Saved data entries
────────────────────

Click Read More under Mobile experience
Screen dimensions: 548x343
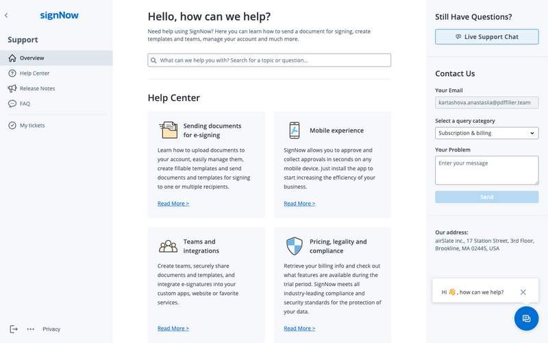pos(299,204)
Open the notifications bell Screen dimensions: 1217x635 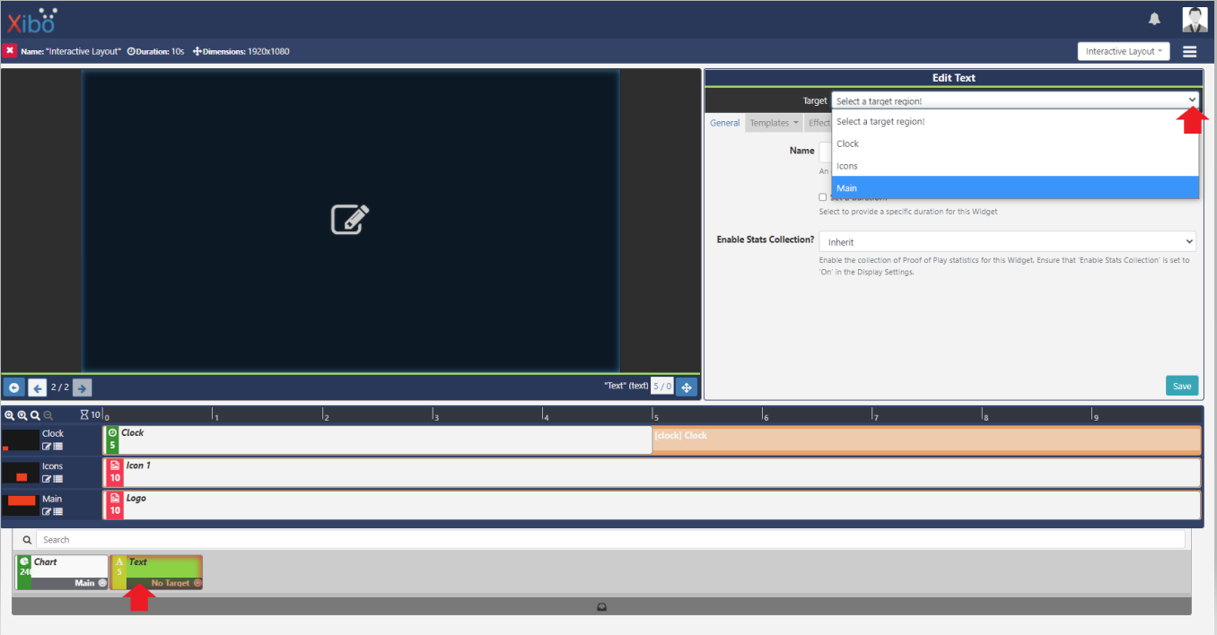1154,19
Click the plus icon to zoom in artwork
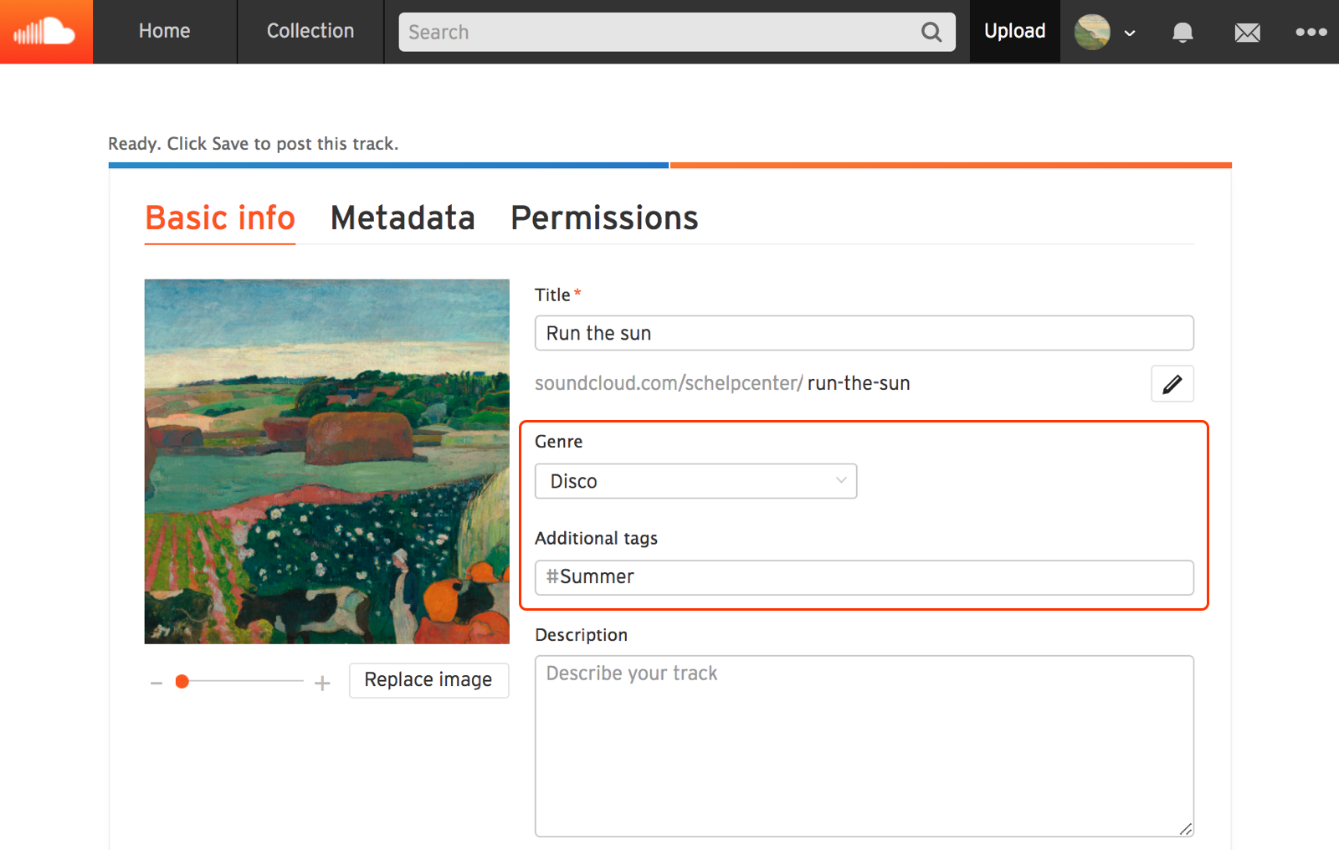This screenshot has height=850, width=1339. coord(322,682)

────────────────────

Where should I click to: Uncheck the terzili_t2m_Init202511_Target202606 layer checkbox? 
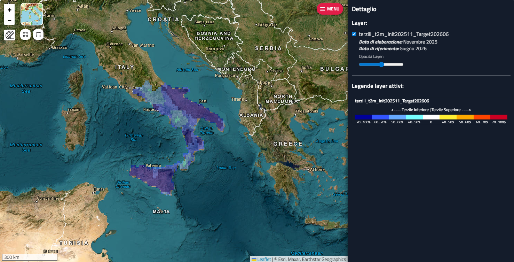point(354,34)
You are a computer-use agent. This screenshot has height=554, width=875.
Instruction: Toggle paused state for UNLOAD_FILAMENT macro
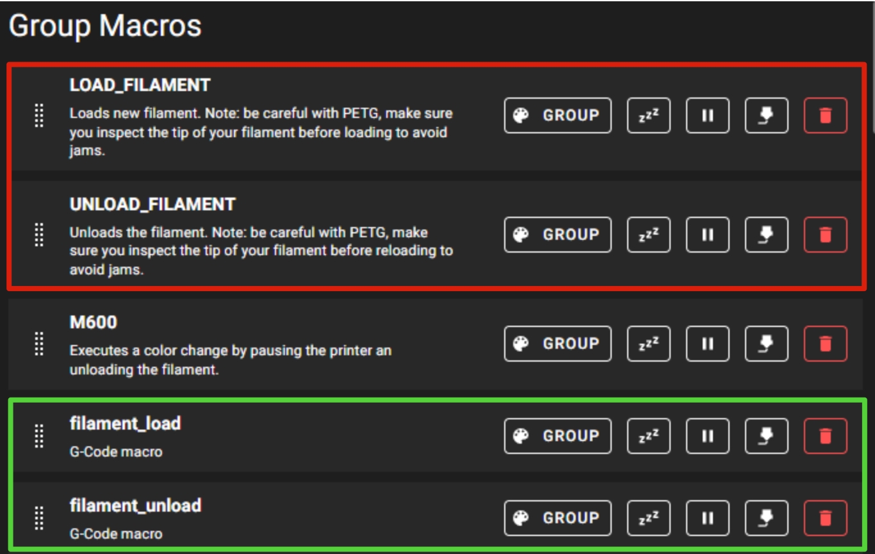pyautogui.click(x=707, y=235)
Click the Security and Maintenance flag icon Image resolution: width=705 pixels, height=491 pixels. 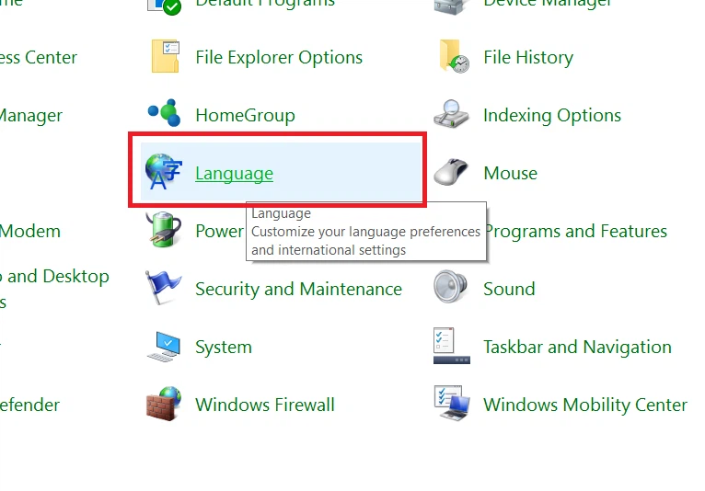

────────────────────

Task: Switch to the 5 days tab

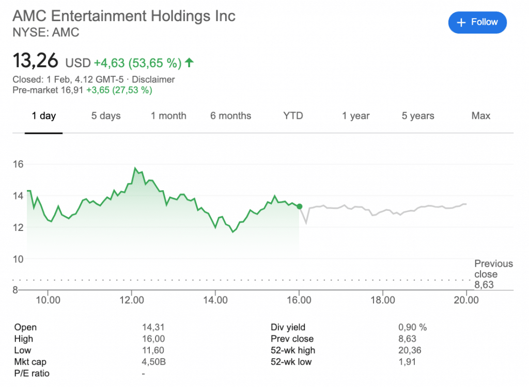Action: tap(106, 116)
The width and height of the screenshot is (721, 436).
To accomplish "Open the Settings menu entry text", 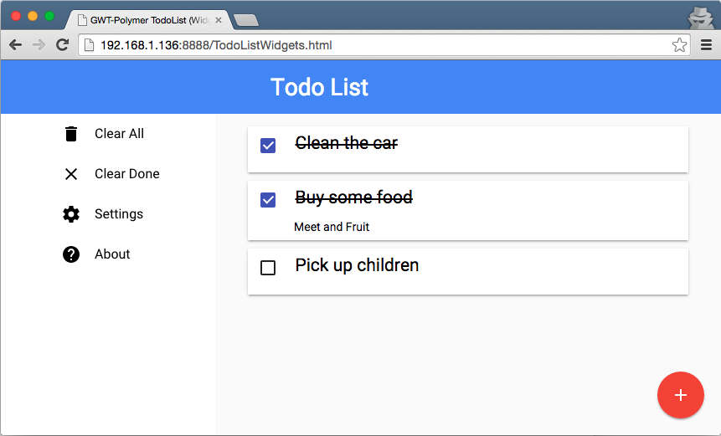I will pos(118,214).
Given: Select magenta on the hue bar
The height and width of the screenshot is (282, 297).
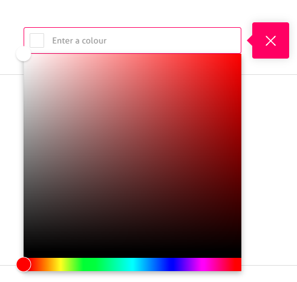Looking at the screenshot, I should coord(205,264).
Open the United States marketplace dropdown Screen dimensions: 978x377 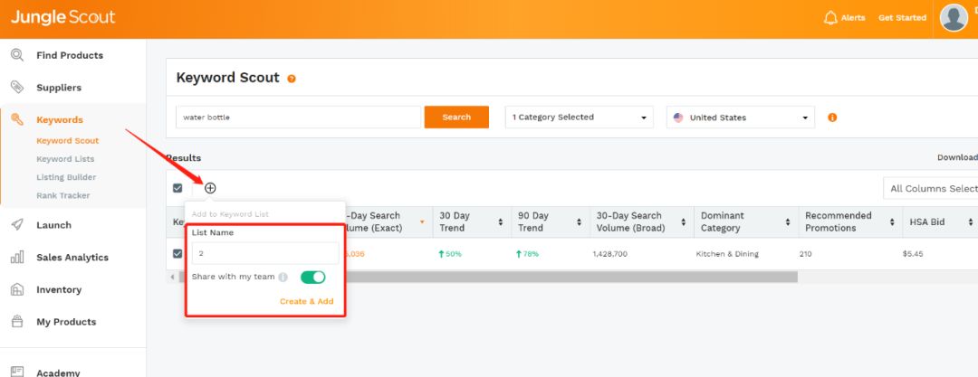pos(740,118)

────────────────────

What the task requires
Above are records with pictures. Reproduce exactly only the lines from the line with "You are a computer-use" through the line with "Click the Security", both ends included, and leave the pictures out.

Solution for this task
You are a computer-use agent. This screenshot has height=554, width=875.
Instruction: Toggle paused state for UNLOAD_FILAMENT macro
pyautogui.click(x=707, y=235)
Click the Security and Maintenance flag icon Image resolution: width=705 pixels, height=491 pixels. 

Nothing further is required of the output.